**MATERIAL PROVIDED**
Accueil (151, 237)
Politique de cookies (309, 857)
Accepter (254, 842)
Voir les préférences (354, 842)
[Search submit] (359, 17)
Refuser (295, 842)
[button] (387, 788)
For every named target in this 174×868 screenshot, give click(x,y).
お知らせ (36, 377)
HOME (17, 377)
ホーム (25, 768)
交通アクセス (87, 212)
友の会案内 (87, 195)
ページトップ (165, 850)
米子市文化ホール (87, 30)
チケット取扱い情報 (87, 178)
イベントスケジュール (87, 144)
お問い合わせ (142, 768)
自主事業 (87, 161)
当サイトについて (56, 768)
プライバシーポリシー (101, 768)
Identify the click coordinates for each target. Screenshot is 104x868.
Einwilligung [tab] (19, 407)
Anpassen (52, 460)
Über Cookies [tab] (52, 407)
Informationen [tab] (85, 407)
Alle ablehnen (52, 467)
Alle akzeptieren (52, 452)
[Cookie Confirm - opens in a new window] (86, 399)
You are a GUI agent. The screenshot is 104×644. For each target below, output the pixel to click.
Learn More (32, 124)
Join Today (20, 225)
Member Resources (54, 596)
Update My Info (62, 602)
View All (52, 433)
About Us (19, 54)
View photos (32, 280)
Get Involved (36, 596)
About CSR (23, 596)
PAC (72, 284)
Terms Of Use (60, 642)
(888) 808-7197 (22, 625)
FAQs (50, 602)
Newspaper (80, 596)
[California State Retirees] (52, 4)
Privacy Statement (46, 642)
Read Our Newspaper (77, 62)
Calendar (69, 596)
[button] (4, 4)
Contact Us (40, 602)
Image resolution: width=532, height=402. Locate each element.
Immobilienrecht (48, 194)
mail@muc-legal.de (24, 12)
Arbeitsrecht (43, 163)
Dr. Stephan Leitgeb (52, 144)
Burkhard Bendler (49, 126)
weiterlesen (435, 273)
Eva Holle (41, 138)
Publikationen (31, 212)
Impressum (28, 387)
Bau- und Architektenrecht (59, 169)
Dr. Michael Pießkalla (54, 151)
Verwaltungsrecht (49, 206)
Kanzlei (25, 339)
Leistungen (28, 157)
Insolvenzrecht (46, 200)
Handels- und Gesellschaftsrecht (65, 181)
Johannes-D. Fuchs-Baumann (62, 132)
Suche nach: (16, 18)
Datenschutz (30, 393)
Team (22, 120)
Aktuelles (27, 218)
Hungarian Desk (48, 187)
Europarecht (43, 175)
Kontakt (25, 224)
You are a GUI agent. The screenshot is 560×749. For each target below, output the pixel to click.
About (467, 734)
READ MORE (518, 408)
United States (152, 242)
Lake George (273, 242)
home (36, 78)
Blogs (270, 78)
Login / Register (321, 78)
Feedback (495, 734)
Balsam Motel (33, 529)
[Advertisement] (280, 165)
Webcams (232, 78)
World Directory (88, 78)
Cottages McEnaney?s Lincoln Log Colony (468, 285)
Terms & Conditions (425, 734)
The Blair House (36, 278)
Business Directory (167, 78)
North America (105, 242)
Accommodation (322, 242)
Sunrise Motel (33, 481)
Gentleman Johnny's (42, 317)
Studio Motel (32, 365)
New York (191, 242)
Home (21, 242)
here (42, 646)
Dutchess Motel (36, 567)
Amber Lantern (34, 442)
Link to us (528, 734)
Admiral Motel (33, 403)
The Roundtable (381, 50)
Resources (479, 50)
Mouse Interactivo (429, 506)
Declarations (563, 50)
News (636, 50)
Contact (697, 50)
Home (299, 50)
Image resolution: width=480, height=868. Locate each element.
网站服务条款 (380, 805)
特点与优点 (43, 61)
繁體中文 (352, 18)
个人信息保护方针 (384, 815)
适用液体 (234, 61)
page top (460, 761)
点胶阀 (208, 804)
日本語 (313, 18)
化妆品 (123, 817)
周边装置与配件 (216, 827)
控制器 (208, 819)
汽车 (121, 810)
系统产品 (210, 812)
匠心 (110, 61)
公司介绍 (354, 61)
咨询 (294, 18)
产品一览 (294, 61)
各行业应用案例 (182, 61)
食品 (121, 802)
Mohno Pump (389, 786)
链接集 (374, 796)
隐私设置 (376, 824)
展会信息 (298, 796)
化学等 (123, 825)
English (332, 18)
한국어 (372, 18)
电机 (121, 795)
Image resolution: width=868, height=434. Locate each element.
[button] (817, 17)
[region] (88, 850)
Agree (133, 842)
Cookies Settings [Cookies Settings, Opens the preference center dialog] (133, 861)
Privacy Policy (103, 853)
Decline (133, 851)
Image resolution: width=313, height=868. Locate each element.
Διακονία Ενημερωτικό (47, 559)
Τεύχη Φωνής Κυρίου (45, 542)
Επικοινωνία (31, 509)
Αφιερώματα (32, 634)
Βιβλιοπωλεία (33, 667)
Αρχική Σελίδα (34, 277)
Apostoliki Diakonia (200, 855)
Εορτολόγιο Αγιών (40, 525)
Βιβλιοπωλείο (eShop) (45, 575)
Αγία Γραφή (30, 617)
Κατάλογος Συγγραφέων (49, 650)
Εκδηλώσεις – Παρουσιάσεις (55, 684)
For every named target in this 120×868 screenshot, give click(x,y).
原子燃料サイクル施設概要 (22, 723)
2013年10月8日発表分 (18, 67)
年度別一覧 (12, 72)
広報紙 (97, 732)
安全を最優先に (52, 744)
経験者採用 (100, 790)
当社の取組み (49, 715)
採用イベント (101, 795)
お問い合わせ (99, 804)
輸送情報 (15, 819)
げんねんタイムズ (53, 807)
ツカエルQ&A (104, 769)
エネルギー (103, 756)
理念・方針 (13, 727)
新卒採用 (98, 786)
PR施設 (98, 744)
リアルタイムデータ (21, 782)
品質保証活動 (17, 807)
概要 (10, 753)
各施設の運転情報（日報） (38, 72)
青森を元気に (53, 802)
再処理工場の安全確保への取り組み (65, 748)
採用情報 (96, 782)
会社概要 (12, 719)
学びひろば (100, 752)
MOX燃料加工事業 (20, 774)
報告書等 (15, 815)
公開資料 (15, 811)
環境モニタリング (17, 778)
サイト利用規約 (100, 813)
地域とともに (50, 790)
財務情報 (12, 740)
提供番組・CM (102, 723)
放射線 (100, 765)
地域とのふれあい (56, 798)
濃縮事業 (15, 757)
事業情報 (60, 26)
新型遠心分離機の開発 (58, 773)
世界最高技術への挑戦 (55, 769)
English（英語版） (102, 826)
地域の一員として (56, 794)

**WHAT IS EXPECTED**
Copy out every row above, character for character, with nothing added, removed, or changed.

**ANSWER FOR THIS EXERCISE**
Accueil (151, 237)
Politique de cookies (309, 857)
Accepter (254, 842)
Voir les préférences (354, 842)
[Search submit] (359, 17)
Refuser (295, 842)
[button] (387, 788)
For every named target in this 174×868 screenshot, give click(x,y).
お知らせ (36, 377)
HOME (17, 377)
ホーム (25, 768)
交通アクセス (87, 212)
友の会案内 (87, 195)
ページトップ (165, 850)
米子市文化ホール (87, 30)
チケット取扱い情報 (87, 178)
イベントスケジュール (87, 144)
お問い合わせ (142, 768)
自主事業 (87, 161)
当サイトについて (56, 768)
プライバシーポリシー (101, 768)
Identify the click coordinates for each target. Screenshot is 104x868.
Einwilligung [tab] (19, 407)
Anpassen (52, 460)
Über Cookies [tab] (52, 407)
Informationen [tab] (85, 407)
Alle ablehnen (52, 467)
Alle akzeptieren (52, 452)
[Cookie Confirm - opens in a new window] (86, 399)
You are a GUI agent. The screenshot is 104×644. For each target below, output the pixel to click.
Learn More (32, 124)
Join Today (20, 225)
Member Resources (54, 596)
Update My Info (62, 602)
View All (52, 433)
About Us (19, 54)
View photos (32, 280)
Get Involved (36, 596)
About CSR (23, 596)
PAC (72, 284)
Terms Of Use (60, 642)
(888) 808-7197 (22, 625)
FAQs (50, 602)
Newspaper (80, 596)
[California State Retirees] (52, 4)
Privacy Statement (46, 642)
Read Our Newspaper (77, 62)
Calendar (69, 596)
[button] (4, 4)
Contact Us (40, 602)
Image resolution: width=532, height=402. Locate each element.
Immobilienrecht (48, 194)
mail@muc-legal.de (24, 12)
Arbeitsrecht (43, 163)
Dr. Stephan Leitgeb (52, 144)
Burkhard Bendler (49, 126)
weiterlesen (435, 273)
Eva Holle (41, 138)
Publikationen (31, 212)
Impressum (28, 387)
Bau- und Architektenrecht (59, 169)
Dr. Michael Pießkalla (54, 151)
Verwaltungsrecht (49, 206)
Kanzlei (25, 339)
Leistungen (28, 157)
Insolvenzrecht (46, 200)
Handels- und Gesellschaftsrecht (65, 181)
Johannes-D. Fuchs-Baumann (62, 132)
Suche nach: (16, 18)
Datenschutz (30, 393)
Team (22, 120)
Aktuelles (27, 218)
Hungarian Desk (48, 187)
Europarecht (43, 175)
Kontakt (25, 224)
You are a GUI agent. The screenshot is 560×749. For each target below, output the pixel to click.
About (467, 734)
READ MORE (518, 408)
United States (152, 242)
Lake George (273, 242)
home (36, 78)
Blogs (270, 78)
Login / Register (321, 78)
Feedback (495, 734)
Balsam Motel (33, 529)
[Advertisement] (280, 165)
Webcams (232, 78)
World Directory (88, 78)
Cottages McEnaney?s Lincoln Log Colony (468, 285)
Terms & Conditions (425, 734)
The Blair House (36, 278)
Business Directory (167, 78)
North America (105, 242)
Accommodation (322, 242)
Sunrise Motel (33, 481)
Gentleman Johnny's (42, 317)
Studio Motel (32, 365)
New York (191, 242)
Home (21, 242)
here (42, 646)
Dutchess Motel (36, 567)
Amber Lantern (34, 442)
Link to us (528, 734)
Admiral Motel (33, 403)
The Roundtable (381, 50)
Resources (479, 50)
Mouse Interactivo (429, 506)
Declarations (563, 50)
News (636, 50)
Contact (697, 50)
Home (299, 50)
Image resolution: width=480, height=868. Locate each element.
网站服务条款 (380, 805)
特点与优点 (43, 61)
繁體中文 (352, 18)
个人信息保护方针 (384, 815)
适用液体 (234, 61)
page top (460, 761)
点胶阀 (208, 804)
日本語 (313, 18)
化妆品 (123, 817)
周边装置与配件 (216, 827)
控制器 (208, 819)
汽车 (121, 810)
系统产品 (210, 812)
匠心 (110, 61)
公司介绍 (354, 61)
咨询 (294, 18)
产品一览 (294, 61)
各行业应用案例 (182, 61)
食品 (121, 802)
Mohno Pump (389, 786)
链接集 (374, 796)
隐私设置 (376, 824)
展会信息 (298, 796)
化学等 (123, 825)
English (332, 18)
한국어 (372, 18)
电机 (121, 795)
Image resolution: width=868, height=434. Locate each element.
[button] (817, 17)
[region] (88, 850)
Agree (133, 842)
Cookies Settings [Cookies Settings, Opens the preference center dialog] (133, 861)
Privacy Policy (103, 853)
Decline (133, 851)
Image resolution: width=313, height=868. Locate each element.
Διακονία Ενημερωτικό (47, 559)
Τεύχη Φωνής Κυρίου (45, 542)
Επικοινωνία (31, 509)
Αφιερώματα (32, 634)
Βιβλιοπωλεία (33, 667)
Αρχική Σελίδα (34, 277)
Apostoliki Diakonia (200, 855)
Εορτολόγιο Αγιών (40, 525)
Βιβλιοπωλείο (eShop) (45, 575)
Αγία Γραφή (30, 617)
Κατάλογος Συγγραφέων (49, 650)
Εκδηλώσεις – Παρουσιάσεις (55, 684)
For every named target in this 120×868 screenshot, give click(x,y).
原子燃料サイクル施設概要 (22, 723)
2013年10月8日発表分 (18, 67)
年度別一覧 (12, 72)
広報紙 (97, 732)
安全を最優先に (52, 744)
経験者採用 (100, 790)
当社の取組み (49, 715)
採用イベント (101, 795)
お問い合わせ (99, 804)
輸送情報 (15, 819)
げんねんタイムズ (53, 807)
ツカエルQ&A (104, 769)
エネルギー (103, 756)
理念・方針 (13, 727)
新卒採用 (98, 786)
PR施設 (98, 744)
リアルタイムデータ (21, 782)
品質保証活動 (17, 807)
概要 (10, 753)
各施設の運転情報（日報） (38, 72)
青森を元気に (53, 802)
再処理工場の安全確保への取り組み (65, 748)
採用情報 (96, 782)
会社概要 (12, 719)
学びひろば (100, 752)
MOX燃料加工事業 (20, 774)
報告書等 (15, 815)
公開資料 (15, 811)
環境モニタリング (17, 778)
サイト利用規約 (100, 813)
地域とともに (50, 790)
財務情報 (12, 740)
提供番組・CM (102, 723)
放射線 (100, 765)
地域とのふれあい (56, 798)
濃縮事業 (15, 757)
事業情報 (60, 26)
新型遠心分離機の開発 (58, 773)
世界最高技術への挑戦 (55, 769)
English（英語版） (102, 826)
地域の一員として (56, 794)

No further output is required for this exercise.